*What is being asked*
Below are the records; count the lines that include the string "rating" and give only that number.

*Supplied entries*
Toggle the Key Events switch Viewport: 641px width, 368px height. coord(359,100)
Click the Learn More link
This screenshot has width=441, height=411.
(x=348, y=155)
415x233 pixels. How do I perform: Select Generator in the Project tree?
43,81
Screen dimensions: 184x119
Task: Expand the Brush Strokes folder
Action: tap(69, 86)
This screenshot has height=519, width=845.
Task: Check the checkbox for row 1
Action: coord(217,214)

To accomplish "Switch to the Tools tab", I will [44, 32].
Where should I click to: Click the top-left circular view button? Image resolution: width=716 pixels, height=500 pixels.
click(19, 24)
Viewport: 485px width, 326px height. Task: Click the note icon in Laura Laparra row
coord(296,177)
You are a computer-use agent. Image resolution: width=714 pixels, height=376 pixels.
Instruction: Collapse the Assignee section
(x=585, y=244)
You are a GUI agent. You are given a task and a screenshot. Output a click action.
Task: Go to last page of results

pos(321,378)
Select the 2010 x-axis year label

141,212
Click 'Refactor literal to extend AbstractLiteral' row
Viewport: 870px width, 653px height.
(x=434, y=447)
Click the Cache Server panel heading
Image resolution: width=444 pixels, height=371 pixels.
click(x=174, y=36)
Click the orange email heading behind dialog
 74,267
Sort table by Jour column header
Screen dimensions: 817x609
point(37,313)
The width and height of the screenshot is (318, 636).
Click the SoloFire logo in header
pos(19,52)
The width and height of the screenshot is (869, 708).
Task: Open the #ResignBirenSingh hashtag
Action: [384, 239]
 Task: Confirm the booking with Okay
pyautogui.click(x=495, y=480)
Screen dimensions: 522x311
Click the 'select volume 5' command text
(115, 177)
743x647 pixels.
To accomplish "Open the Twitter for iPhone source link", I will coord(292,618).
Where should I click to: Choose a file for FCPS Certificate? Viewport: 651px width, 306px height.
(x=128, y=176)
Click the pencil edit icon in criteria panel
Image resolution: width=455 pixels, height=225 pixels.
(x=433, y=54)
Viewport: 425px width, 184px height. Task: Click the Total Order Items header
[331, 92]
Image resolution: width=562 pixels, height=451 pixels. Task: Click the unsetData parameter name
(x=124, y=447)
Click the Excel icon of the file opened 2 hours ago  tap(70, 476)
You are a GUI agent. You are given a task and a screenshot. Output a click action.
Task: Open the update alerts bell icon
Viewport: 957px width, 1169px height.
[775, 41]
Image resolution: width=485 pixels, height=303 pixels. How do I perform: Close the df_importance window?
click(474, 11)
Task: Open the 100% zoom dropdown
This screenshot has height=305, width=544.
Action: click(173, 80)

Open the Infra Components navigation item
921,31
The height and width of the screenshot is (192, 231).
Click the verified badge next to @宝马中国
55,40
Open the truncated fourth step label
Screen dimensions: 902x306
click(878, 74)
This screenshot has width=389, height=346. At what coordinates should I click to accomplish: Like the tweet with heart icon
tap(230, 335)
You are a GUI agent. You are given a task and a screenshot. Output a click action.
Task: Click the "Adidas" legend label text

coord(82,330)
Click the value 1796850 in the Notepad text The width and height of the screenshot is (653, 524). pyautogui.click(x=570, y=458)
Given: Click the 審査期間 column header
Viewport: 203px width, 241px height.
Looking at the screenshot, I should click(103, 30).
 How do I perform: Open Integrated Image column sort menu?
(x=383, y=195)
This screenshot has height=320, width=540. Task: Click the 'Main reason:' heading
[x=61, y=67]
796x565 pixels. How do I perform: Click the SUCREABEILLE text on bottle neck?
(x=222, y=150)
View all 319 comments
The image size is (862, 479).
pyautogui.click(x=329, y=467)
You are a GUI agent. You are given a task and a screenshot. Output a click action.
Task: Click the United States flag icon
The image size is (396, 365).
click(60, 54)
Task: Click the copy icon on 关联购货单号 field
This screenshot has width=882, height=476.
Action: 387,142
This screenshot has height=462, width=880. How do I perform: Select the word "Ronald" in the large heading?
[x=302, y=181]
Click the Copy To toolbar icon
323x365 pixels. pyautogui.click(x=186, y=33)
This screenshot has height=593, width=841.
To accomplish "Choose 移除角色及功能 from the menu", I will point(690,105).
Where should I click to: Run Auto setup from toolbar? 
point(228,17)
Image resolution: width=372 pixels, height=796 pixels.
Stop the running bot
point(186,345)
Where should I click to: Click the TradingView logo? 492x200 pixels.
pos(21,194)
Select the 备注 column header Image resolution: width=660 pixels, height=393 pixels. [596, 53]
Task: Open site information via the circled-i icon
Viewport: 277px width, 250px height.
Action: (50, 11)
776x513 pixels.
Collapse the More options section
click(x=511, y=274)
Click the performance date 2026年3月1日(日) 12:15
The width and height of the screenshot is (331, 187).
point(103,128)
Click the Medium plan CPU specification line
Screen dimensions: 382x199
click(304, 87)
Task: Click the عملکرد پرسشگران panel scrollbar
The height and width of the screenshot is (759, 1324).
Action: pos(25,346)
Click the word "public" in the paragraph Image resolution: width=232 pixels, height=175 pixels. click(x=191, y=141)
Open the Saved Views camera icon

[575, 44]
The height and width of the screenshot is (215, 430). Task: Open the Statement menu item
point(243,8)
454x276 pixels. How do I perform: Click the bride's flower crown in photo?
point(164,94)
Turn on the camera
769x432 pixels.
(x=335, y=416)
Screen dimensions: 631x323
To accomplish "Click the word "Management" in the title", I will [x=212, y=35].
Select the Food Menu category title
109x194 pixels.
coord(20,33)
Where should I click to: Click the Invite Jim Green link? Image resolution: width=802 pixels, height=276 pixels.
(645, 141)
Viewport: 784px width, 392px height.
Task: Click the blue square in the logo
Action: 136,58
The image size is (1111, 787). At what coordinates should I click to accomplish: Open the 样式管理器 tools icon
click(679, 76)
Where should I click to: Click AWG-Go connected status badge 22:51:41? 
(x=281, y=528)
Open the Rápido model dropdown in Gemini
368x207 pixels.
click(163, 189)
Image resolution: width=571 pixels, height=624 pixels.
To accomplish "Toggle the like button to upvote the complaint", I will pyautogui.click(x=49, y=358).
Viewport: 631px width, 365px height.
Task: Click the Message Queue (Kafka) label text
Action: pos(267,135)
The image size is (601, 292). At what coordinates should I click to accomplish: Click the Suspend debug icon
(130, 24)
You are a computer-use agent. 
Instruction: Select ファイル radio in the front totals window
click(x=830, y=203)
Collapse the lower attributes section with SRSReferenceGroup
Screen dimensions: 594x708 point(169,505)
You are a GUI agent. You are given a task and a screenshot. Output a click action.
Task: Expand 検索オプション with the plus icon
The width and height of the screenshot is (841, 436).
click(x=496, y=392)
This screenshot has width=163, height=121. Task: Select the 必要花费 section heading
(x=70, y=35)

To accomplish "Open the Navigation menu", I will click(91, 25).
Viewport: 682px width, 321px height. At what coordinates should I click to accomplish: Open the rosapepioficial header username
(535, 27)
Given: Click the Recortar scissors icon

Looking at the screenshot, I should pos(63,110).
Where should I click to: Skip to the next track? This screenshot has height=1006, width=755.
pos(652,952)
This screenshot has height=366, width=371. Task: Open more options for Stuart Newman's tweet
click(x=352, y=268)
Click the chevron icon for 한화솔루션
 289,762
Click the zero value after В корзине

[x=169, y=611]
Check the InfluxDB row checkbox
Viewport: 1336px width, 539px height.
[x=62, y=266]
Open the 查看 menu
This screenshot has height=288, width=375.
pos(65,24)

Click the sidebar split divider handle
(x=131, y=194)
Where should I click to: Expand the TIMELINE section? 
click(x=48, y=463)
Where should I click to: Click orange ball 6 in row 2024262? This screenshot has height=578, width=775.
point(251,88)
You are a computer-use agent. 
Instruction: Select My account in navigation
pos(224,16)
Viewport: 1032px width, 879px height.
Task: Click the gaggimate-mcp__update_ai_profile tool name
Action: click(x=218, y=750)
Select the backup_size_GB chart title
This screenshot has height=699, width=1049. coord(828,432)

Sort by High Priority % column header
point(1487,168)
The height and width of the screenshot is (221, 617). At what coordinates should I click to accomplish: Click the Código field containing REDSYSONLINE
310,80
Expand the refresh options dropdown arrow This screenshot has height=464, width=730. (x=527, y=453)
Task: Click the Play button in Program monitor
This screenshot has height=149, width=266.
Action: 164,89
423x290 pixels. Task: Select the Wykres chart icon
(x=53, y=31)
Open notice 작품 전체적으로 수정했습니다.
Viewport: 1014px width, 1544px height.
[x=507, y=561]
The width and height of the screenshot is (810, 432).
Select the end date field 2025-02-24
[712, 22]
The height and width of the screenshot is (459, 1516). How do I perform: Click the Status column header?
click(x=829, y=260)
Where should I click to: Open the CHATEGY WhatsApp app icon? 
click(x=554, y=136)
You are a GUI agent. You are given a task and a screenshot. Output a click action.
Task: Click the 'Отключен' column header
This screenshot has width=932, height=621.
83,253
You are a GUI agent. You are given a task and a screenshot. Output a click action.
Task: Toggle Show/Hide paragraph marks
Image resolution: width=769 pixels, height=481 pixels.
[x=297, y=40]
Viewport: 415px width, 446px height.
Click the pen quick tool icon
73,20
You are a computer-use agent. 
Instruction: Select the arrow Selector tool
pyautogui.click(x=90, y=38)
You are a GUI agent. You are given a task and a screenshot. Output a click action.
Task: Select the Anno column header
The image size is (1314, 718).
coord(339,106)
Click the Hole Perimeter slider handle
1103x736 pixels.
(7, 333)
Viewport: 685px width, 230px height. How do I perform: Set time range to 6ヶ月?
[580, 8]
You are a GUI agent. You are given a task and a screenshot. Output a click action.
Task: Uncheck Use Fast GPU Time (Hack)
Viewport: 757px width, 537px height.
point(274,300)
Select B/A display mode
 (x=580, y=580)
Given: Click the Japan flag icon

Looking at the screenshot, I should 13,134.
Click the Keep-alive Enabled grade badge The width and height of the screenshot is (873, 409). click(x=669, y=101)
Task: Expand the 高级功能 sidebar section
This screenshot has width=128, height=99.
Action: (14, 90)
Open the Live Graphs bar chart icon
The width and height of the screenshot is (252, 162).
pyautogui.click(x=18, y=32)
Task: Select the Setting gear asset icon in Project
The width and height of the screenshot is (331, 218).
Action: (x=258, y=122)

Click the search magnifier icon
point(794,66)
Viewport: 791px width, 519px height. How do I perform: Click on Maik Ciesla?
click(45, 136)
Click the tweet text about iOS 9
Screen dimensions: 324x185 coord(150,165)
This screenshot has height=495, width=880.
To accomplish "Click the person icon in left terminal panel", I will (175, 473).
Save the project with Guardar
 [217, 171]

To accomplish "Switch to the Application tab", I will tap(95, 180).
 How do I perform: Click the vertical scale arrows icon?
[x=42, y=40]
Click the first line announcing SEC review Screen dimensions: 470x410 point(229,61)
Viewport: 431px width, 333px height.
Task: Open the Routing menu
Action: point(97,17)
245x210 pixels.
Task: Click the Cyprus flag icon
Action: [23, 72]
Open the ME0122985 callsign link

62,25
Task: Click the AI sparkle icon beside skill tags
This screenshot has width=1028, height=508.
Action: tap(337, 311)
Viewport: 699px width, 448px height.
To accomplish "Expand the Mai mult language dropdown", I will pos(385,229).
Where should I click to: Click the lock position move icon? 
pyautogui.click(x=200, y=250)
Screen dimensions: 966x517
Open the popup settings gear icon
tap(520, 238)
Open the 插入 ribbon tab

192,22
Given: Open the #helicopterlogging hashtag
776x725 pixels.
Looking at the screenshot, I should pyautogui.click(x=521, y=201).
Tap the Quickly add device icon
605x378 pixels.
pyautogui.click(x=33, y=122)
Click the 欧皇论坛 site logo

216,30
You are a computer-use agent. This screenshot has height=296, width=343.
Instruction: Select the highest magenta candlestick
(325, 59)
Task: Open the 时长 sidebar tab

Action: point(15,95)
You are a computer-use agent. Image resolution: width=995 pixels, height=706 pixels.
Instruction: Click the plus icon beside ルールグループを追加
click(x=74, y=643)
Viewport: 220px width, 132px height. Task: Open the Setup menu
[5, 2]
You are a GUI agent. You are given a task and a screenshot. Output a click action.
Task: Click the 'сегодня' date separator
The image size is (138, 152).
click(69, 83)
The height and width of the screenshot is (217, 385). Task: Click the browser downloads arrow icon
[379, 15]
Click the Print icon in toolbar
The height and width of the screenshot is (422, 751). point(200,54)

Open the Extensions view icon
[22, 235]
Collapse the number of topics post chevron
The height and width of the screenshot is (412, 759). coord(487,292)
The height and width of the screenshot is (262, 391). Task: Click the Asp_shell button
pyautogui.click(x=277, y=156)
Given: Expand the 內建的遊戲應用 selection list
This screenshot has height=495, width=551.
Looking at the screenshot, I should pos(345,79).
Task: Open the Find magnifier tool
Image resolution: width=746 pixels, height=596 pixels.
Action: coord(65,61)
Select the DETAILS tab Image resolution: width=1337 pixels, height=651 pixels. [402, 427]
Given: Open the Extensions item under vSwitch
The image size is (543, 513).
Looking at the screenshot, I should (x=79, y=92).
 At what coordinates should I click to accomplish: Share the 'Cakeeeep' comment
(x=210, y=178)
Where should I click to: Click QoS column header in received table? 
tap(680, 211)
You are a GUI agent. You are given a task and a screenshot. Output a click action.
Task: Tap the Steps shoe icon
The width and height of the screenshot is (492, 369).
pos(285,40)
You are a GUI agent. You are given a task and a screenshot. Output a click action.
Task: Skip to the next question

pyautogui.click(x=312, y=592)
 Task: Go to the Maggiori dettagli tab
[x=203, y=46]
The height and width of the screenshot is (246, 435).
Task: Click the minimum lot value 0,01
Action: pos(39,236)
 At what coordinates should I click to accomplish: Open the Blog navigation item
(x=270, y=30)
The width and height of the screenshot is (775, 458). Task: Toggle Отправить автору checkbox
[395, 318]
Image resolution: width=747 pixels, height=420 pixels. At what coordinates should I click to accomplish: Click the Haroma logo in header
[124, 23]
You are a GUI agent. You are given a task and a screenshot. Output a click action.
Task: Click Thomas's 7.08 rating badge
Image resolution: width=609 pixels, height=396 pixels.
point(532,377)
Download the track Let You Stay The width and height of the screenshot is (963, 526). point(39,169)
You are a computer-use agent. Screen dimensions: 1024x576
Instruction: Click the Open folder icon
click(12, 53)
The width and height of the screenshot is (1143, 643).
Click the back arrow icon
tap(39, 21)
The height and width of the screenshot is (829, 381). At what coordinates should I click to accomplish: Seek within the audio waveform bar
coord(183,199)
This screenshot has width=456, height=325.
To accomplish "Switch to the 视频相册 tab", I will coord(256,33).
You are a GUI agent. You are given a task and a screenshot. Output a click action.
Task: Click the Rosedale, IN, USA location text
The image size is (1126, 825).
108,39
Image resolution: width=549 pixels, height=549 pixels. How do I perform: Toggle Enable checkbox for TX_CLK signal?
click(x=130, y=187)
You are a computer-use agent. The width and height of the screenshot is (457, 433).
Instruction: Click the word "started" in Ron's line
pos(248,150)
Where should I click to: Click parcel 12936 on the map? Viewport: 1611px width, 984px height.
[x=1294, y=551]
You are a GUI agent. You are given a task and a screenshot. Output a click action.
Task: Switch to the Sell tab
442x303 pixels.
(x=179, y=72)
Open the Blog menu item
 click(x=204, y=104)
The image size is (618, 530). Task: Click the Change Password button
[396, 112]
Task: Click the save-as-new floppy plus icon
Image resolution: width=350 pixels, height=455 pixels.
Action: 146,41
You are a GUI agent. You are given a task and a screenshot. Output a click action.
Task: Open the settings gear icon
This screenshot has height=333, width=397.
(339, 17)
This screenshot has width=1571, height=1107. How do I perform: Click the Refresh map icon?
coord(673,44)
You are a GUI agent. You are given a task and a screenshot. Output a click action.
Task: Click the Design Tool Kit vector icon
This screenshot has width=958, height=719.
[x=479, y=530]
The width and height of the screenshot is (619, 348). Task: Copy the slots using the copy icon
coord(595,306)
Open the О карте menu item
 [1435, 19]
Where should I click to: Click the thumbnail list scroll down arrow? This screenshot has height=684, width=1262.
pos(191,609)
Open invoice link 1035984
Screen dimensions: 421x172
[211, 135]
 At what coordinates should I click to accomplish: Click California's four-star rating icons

*Exercise result*
2